Series continuations:
- “F” is for Fugitive by Sue Grafton (I’m calling this a continuation even though I read “A” a long time ago.)
- Rise of Endymion by Dan Simmons (AB + print so I could finish on time – today!)
- Blue Lightning by Ann Cleeves – another quick read (finished in four days)
Early Review for LibraryThing:
- My Life with Bob by Pamela Paul
Another Part of the Wood
Posted: 2017/04/19 Filed under: Book Reviews, BookLust II, NonFiction | Tags: 2017, april, autobiography, book lust ii, book review, Kenneth Clark, NonFiction Leave a commentClark, Kenneth. Another Part of the Wood: a Self Portrait. New York: Harper & Row, 1974.
Reason read: I am reading this in error. See BookLust Twist at bottom of review for explanation. By the way, April celebrates libraries and libraries mean books.

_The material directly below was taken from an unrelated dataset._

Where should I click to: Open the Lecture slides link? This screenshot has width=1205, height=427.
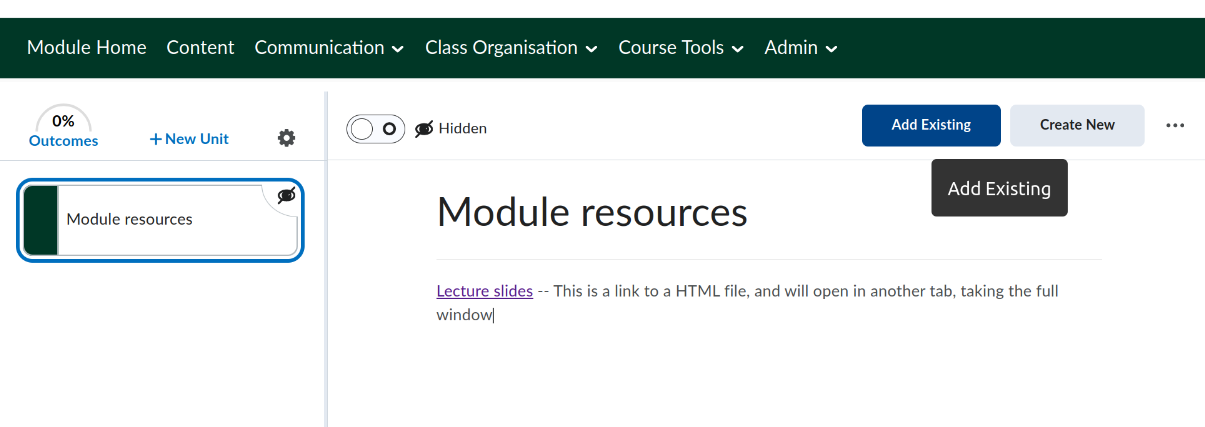(484, 291)
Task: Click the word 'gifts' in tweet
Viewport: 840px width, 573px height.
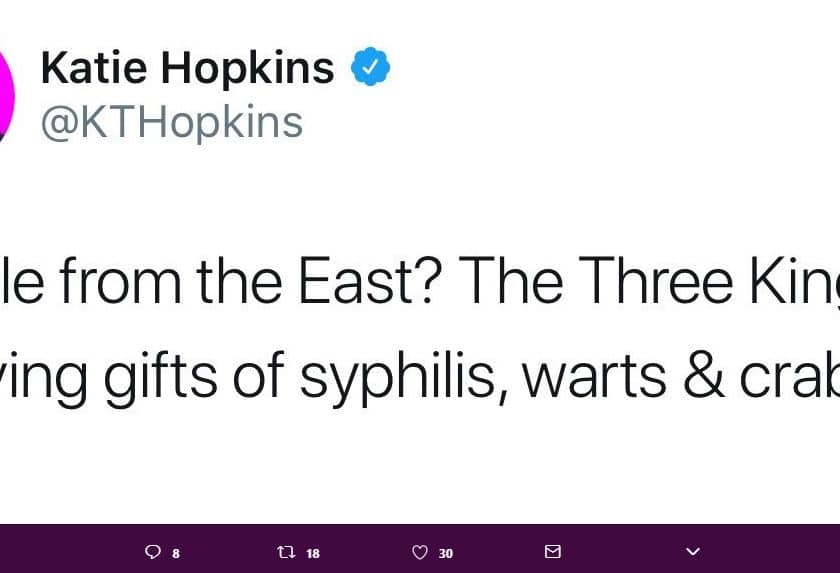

Kenneth Clark’s childhood reads like a demented fairy tale. He was brought up in Edwardian times when people ironed the newspapers and drank tea-time whiskies. His parent often left young Clark alone with the help while they spent their time living on yachts. As a child he gallivanted about the French Riviera, attended shooting parties and wandered music halls. But something happened when he reached the age of seven. Suddenly, works of art had the power to move him profoundly. He had the ability to recognize real talent. This exceptional gift developed with time, scholarship and good old fashioned experience until, at the young age of thirty, he was appointed Director of the National Gallery. After that, Clark fills his pages with a who’s who of artists and others he has met. It’s a fascinating story which Clark tells with such animation and enthusiasm.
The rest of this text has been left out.